How to avoid narcissists manipulations
Dealing with a narcissist can be similar to a sociopath but, in many ways, very different. They are more social and able to interact with others.
- Don’t allow yourself to be vulnerable: Narcissists love to manipulate and humiliate, don’t share personal weaknesses that they can use against you.
- Don’t believe everything they tell you: Image is important to a narcissist. They lie about their successes, who they know, and what they’ve done. Reputation is everything to them, and they work hard to make keep it.
- Don’t argue with a narcissist: They can get you on the defensive with sarcasm, so you’ll try to defend yourself. A narcissist will bully, mock, and call you names you in the argument.
- Don’t minimize their bad behavior: Narcissists are self-absorbed and crave attention. They have no problem getting what they want. Don’t make excuses for their selfishness.

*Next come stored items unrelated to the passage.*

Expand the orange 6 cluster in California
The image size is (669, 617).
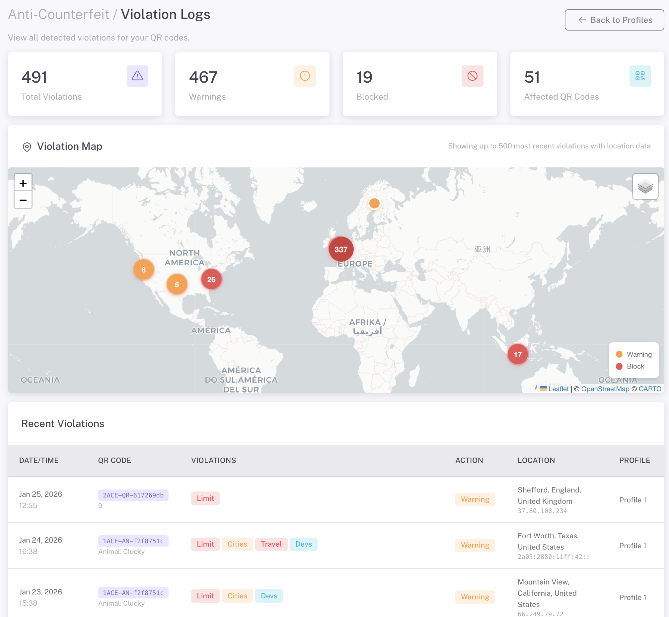point(143,270)
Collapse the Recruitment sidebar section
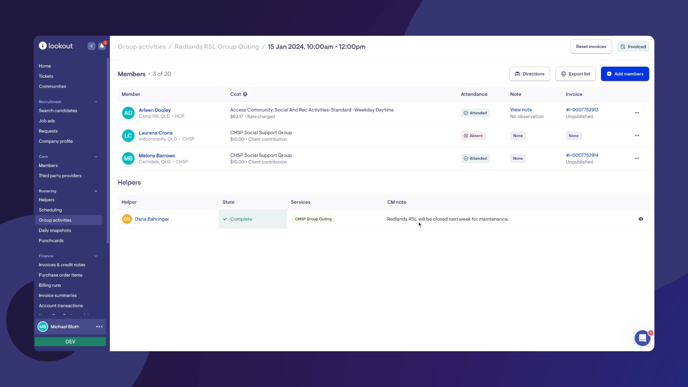 coord(96,102)

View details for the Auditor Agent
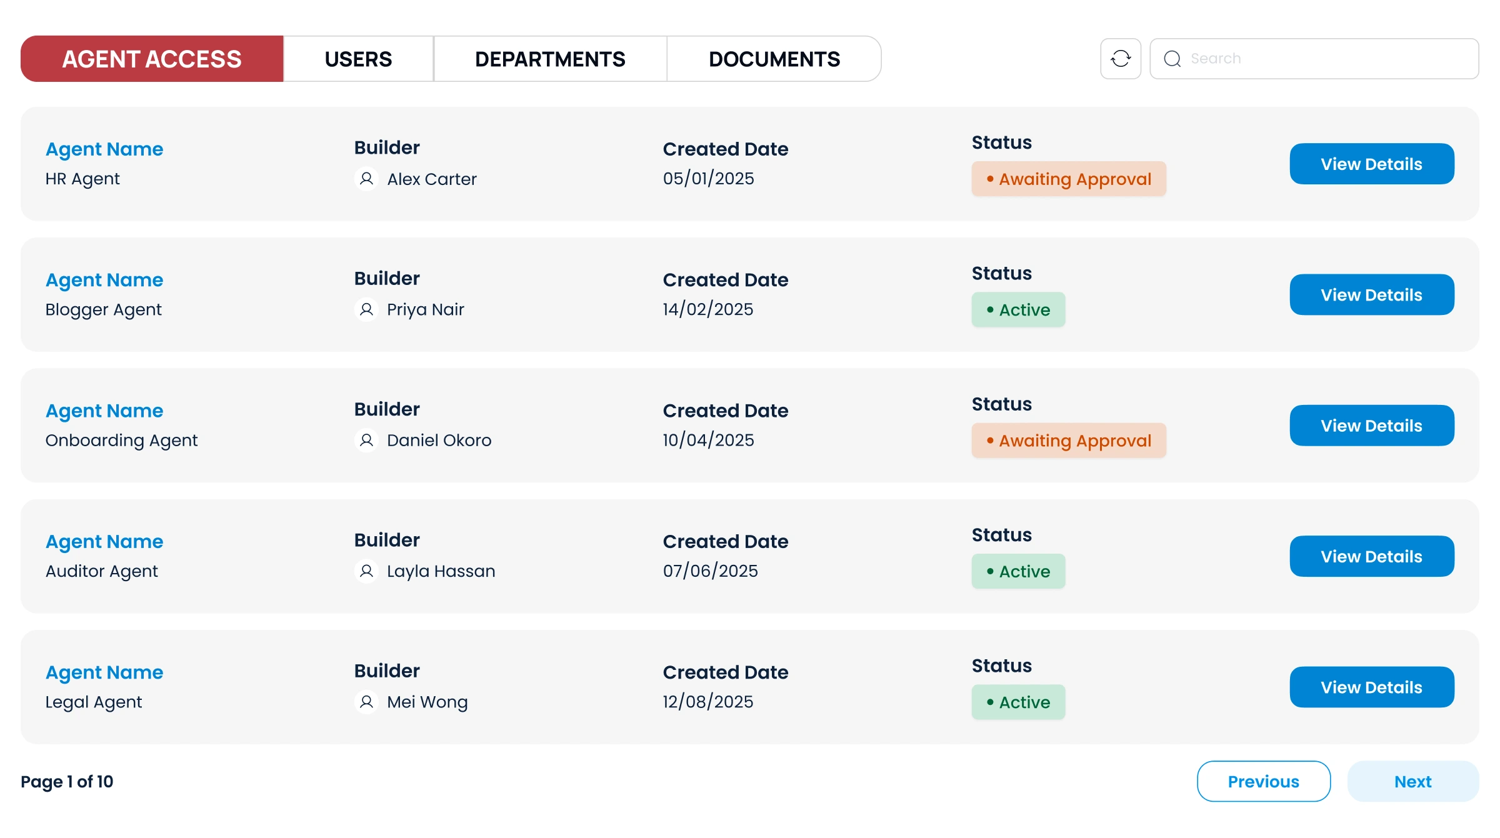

It’s important that you realize that lying, bullying, and mean sarcasm is unhealthy. You can overlook some of their immaturity, but don’t allow yourself to be drawn into their need for attention.
The similarities between the narcissist and the sociopath are numerous, but so are the differences. It’s important to know what kind of behavior you’re dealing with. If you realize you are involved with one of these personalities, make a solid plan to exit any relationship with them.
Narcissistic personality disorder (NPD) is often misunderstood for a sociopath, an antisocial personality disorder (APD). There are similarities, but they are also very different. Never allow yourself to be manipulated or controlled by anyone. If you feel threatened, avoid people with these tendencies and never get into a personal relationship with them. Never assume you can help them change or feel sorry for them or try to give them counsel.
Be sure you aren’t quick to diagnose individuals you work with or know with one of these disorders just because they’re difficult or have a hard to deal with personalities. Everyone has their quirky ways, so be sure you’re too quick to judge.
There’s always hope in getting these kinds of toxic people out of your life. What is more, avoiding them is vital to your emotional health and well-being.